Stored records
══════════
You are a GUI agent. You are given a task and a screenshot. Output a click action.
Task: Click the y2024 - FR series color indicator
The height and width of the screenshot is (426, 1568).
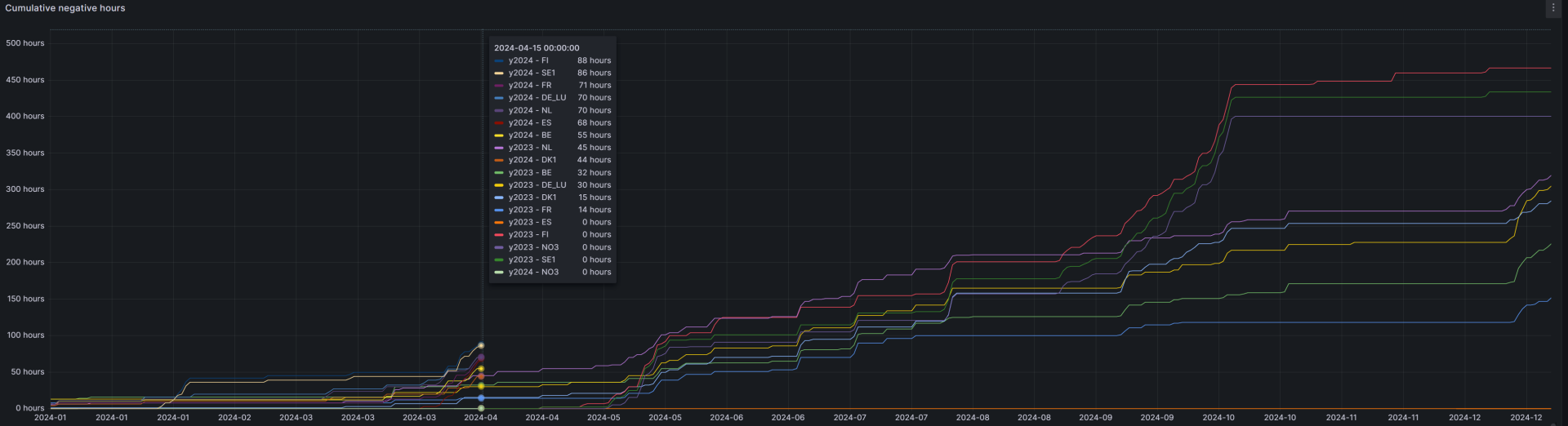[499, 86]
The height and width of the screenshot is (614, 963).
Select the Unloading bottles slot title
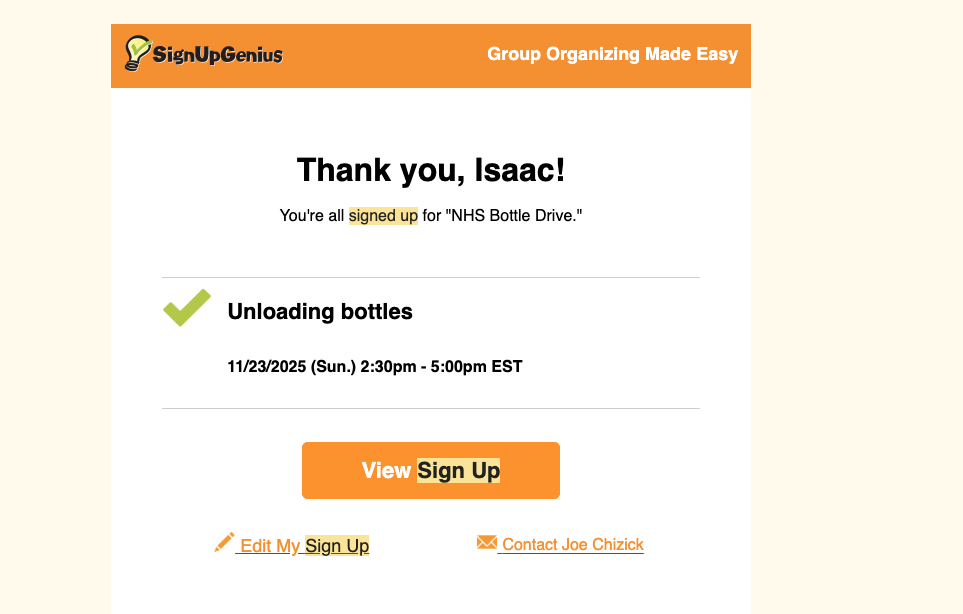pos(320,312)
══════════
▶ Brief
Leave the pictures aside and output each entry exactly as it stands.

▶ Expected output
You are a GUI agent. You are given a task and a screenshot. Output a click action.
Task: Click the y2024 - FR series color indicator
The height and width of the screenshot is (426, 1568).
[499, 86]
The height and width of the screenshot is (614, 963).
Select the Unloading bottles slot title
pos(320,312)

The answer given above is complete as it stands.